[Opening Supplied records section]

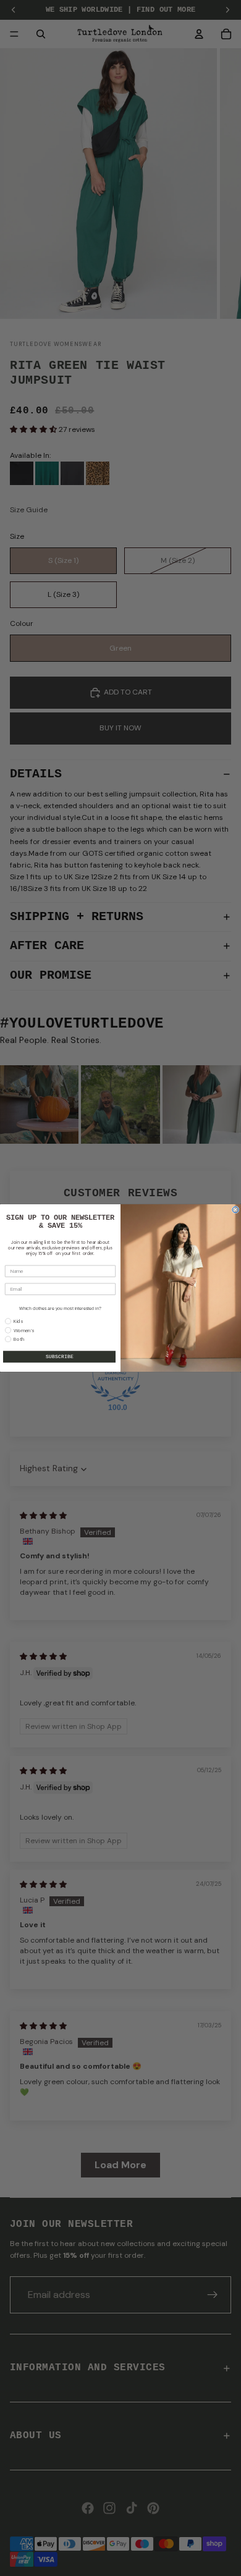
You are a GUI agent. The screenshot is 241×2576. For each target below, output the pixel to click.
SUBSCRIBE (60, 1356)
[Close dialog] (235, 1210)
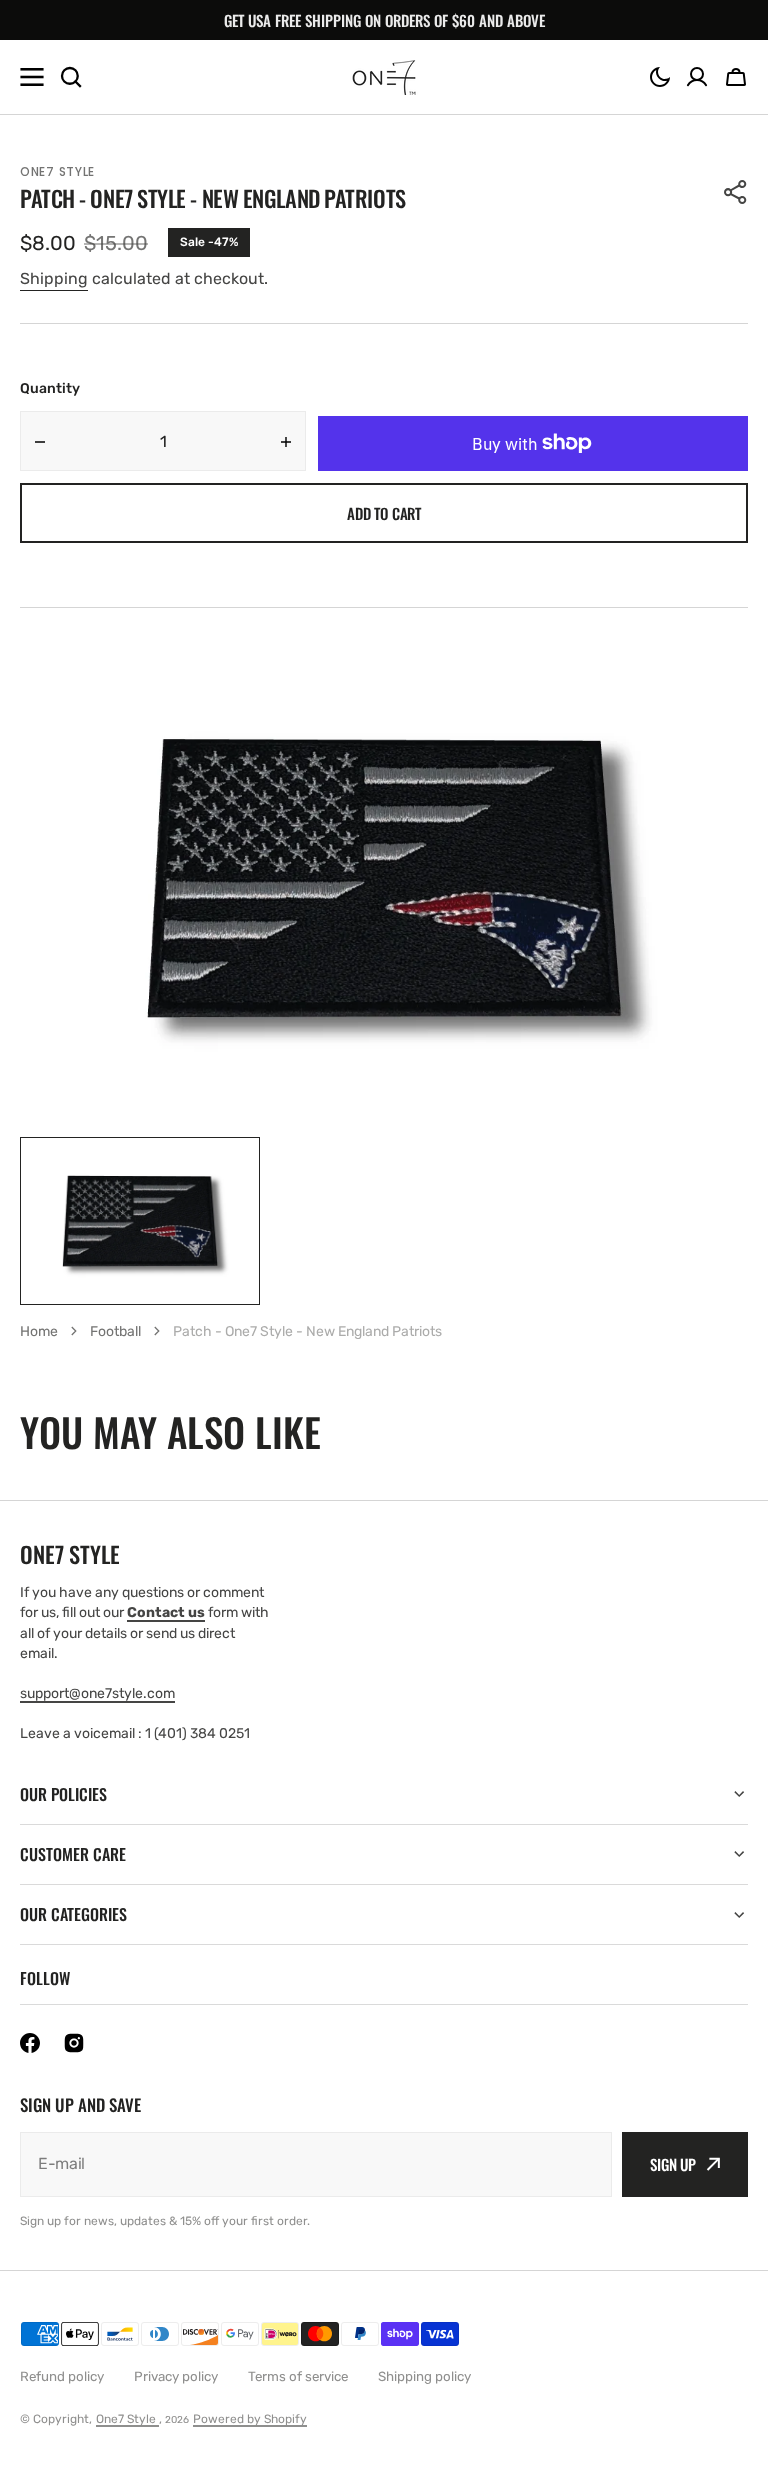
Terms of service (298, 2376)
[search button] (71, 77)
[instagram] (74, 2043)
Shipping (54, 278)
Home (39, 1331)
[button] (660, 77)
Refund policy (62, 2376)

[Closing Supplied records section]

**Work request:** Omitting all pictures, give the preceding listing again exactly.

**Solution to the problem:**
You are a GUI agent. The screenshot is 241×2576. For each target below, output the pixel to click.
SUBSCRIBE (60, 1356)
[Close dialog] (235, 1210)
Terms of service (298, 2376)
[search button] (71, 77)
[instagram] (74, 2043)
Shipping (54, 278)
Home (39, 1331)
[button] (660, 77)
Refund policy (62, 2376)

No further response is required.